Provided passage:
○ ○ ○ ○ ○
The last week or so has been surreal. I've worked even more than usual. I have laughed, cried, and decided that the winter of my discontent may be ebbing to a close.
However, I am concerned about friends of mine. My daughter just broke up with her boyfriend and it's the first one she's professed to care about. Other friends' business is not doing well, and will close within the month. It's a time of sadness and endings.
Almost as if in sympathy, the weather in my fair state has mirrored this upheaval. Wednesday and Friday tornadoes pummeled Kentucky and some surrounding states. Photos and images on the news and Internet look like war zones. Many people have lost everything they own. One story, a young woman who graduated from a local high school used her own body to shield her children from the storm and is now in critical condition in an Indiana hospital, suffering life-altering injuries.
Over a month has elapsed since I have written. Oh, I write. Care plans, Systems theory, counseling and case notes, and the usual stuff I need to produce to run my agency. But I itch, literally thirst to do something more.
○ ○ ○ ○ ○
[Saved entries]
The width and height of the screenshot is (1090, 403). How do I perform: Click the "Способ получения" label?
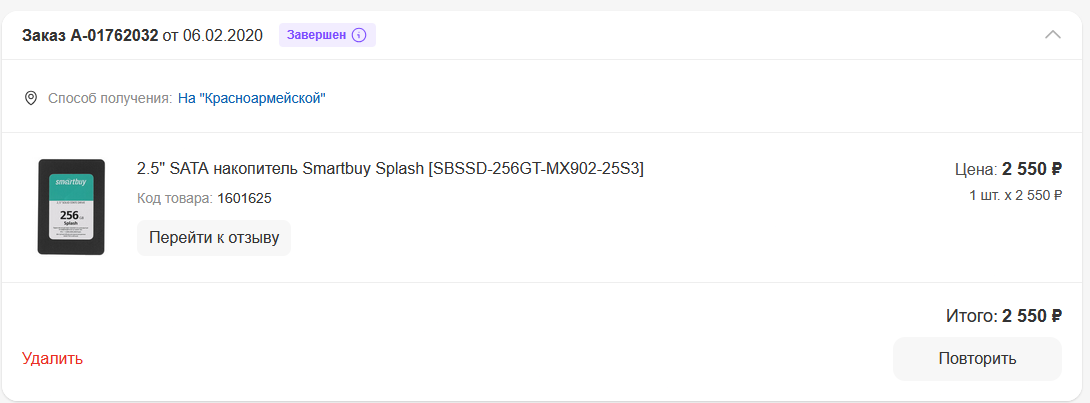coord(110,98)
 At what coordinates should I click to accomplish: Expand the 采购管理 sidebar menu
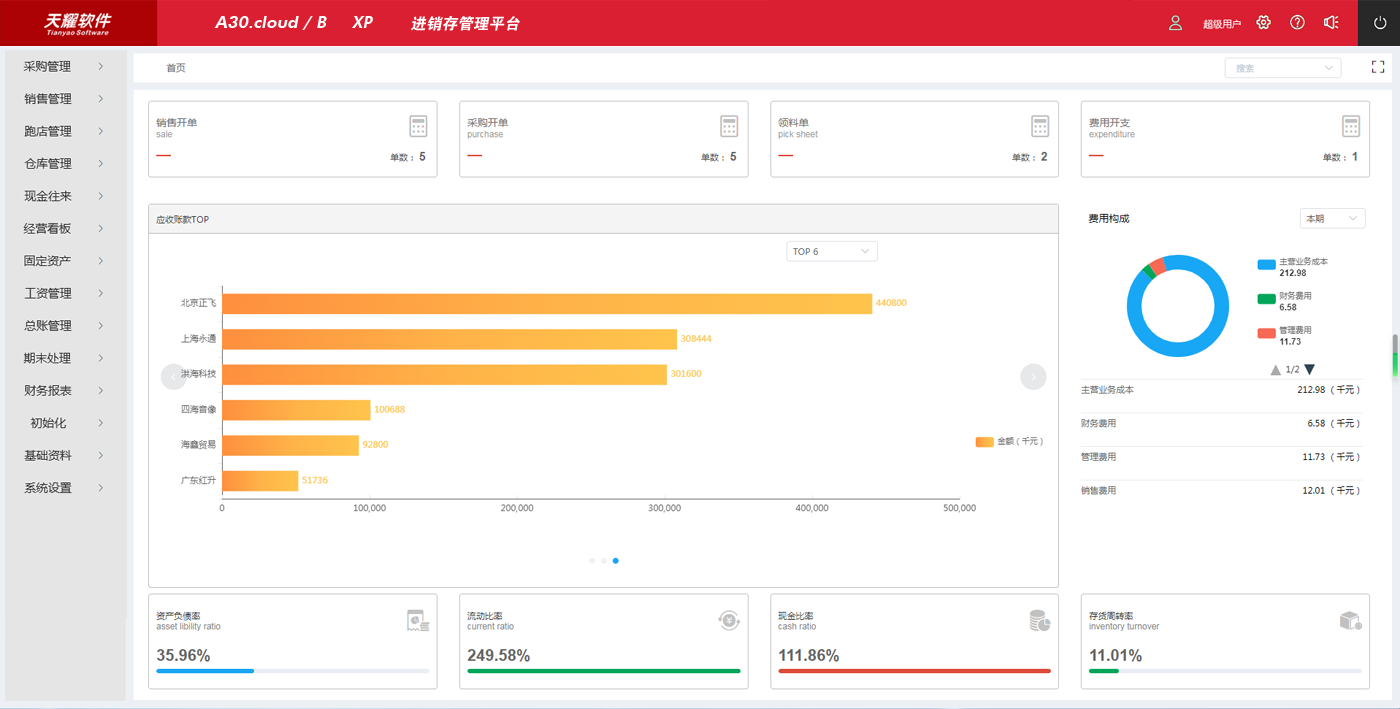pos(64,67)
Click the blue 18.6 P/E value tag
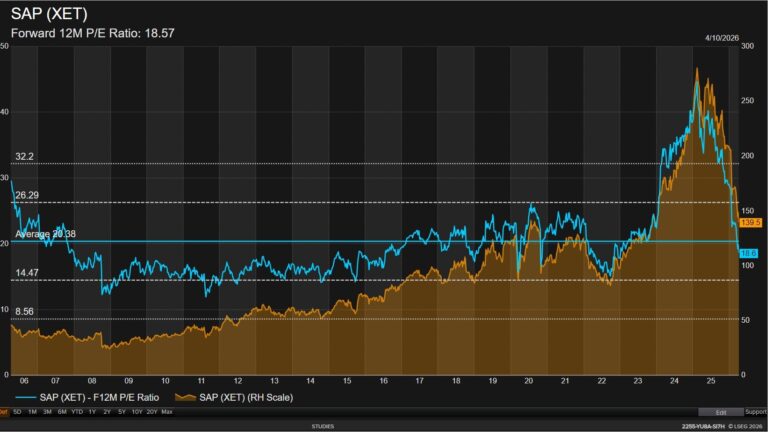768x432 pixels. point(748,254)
○ ○ ○ ○ ○
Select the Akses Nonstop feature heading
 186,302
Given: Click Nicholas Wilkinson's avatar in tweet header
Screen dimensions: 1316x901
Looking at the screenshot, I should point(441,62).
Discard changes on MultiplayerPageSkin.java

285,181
○ ○ ○ ○ ○
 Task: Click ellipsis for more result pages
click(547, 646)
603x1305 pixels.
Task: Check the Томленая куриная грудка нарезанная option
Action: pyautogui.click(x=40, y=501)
○ ○ ○ ○ ○
Directions:
1) According to the blog post, on which days did tornadoes pummel Kentucky?
2) Print the blog post's text from "The last week" up to and including "suffering life-altering injuries.".
The rows above come from a source separate from the blog post.

Answers to this exercise:
1) Wednesday and Friday.

2)
The last week or so has been surreal. I've worked even more than usual. I have laughed, cried, and decided that the winter of my discontent may be ebbing to a close.
However, I am concerned about friends of mine. My daughter just broke up with her boyfriend and it's the first one she's professed to care about. Other friends' business is not doing well, and will close within the month. It's a time of sadness and endings.
Almost as if in sympathy, the weather in my fair state has mirrored this upheaval. Wednesday and Friday tornadoes pummeled Kentucky and some surrounding states. Photos and images on the news and Internet look like war zones. Many people have lost everything they own. One story, a young woman who graduated from a local high school used her own body to shield her children from the storm and is now in critical condition in an Indiana hospital, suffering life-altering injuries.